Computing the cosine similarity matrix...
Done computing similarity matrix.
MSE: 0.9314
Computing the cosine similarity matrix...
Done computing similarity matrix.
MSE: 0.9292
Computing the cosine similarity matrix...
Done computing similarity matrix.
MSE: 0.9272
Computing the cosine similarity matrix...
Done computing similarity matrix.
MSE: 0.9172
Computing the cosine similarity matrix...
Done computing similarity matrix.
MSE: 0.9233
Execution time: 15.89564061164856 seconds
Mean mse: 0.918864230115619


The user based approach has a slightly higher mean mse and also performs faster (execution time is lower than with the items based approach).
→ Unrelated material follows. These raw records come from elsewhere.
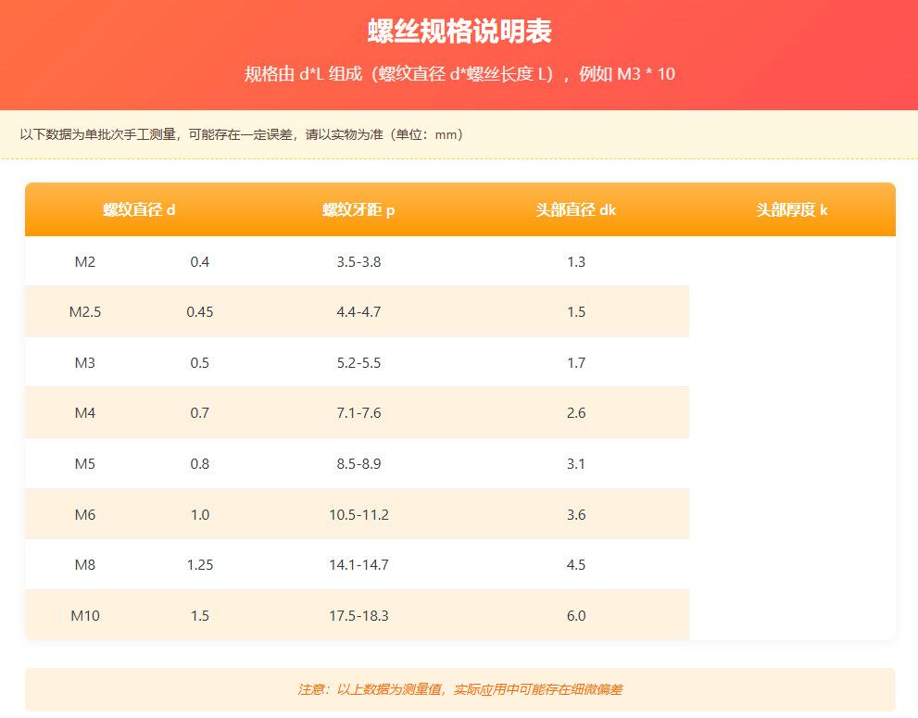Select the 4.4-4.7 cell in the M2.5 row
This screenshot has height=718, width=918.
click(358, 312)
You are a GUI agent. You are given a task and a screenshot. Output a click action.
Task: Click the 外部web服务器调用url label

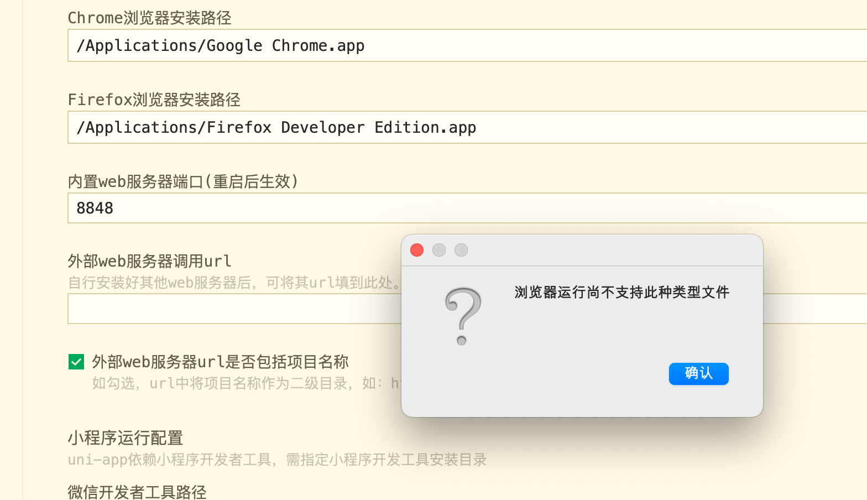click(149, 261)
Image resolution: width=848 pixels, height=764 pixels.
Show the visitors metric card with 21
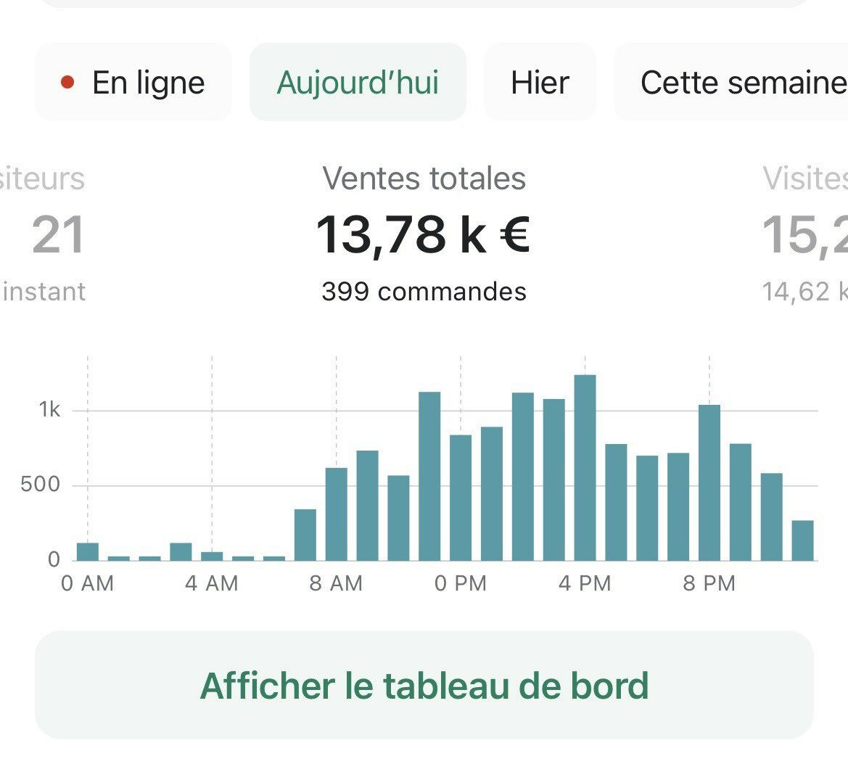[44, 233]
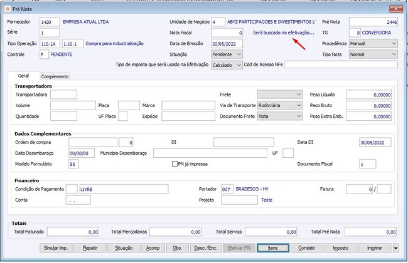Click the Imposto button

click(341, 248)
## Another model based approach collaborative filtering

Another interesting (at least to me) algorithm seems to be CoClustering provided by surprise (https://surprise.readthedocs.io/en/stable/co_clustering.html#surprise.prediction_algorithms.co_clustering.CoClustering). Users and items are assigned some clusters. The clusters are generated similarly to k-means.

In [8]:
rmse_results = []

user_based = {'name': 'cosine',
               'user_based': True} #defines if user-based filtering or items-based filtering should be used

start_time = time.time()

for (trainset, testset) in datasets:
    algo = CoClustering(random_state=547998)

    algo.fit(trainset)
    predictions = algo.test(testset)

    mse = accuracy.mse(predictions)
    mse_results.append(mse)
    
print("Execution time: " + str(time.time() - start_time) + " seconds")
print("Mean mse: " + str(statistics.mean(mse_results)))

Deprecated in NumPy 1.20; for more details and guidance: https://numpy.org/devdocs/release/1.20.0-notes.html#deprecations
  algo.fit(trainset)


MSE: 0.9329
MSE: 0.9287
MSE: 0.9519
MSE: 0.9486
MSE: 0.9256
Execution time: 10.747952461242676 seconds
Mean mse: 0.9282104467555625


This algorithm is the most efficient and precise one. The mean mse from 5 executions is higher than measured from the prior algorithms used. The execution time is also considerably faster.

This method/algorithm seems to be the best among the tested.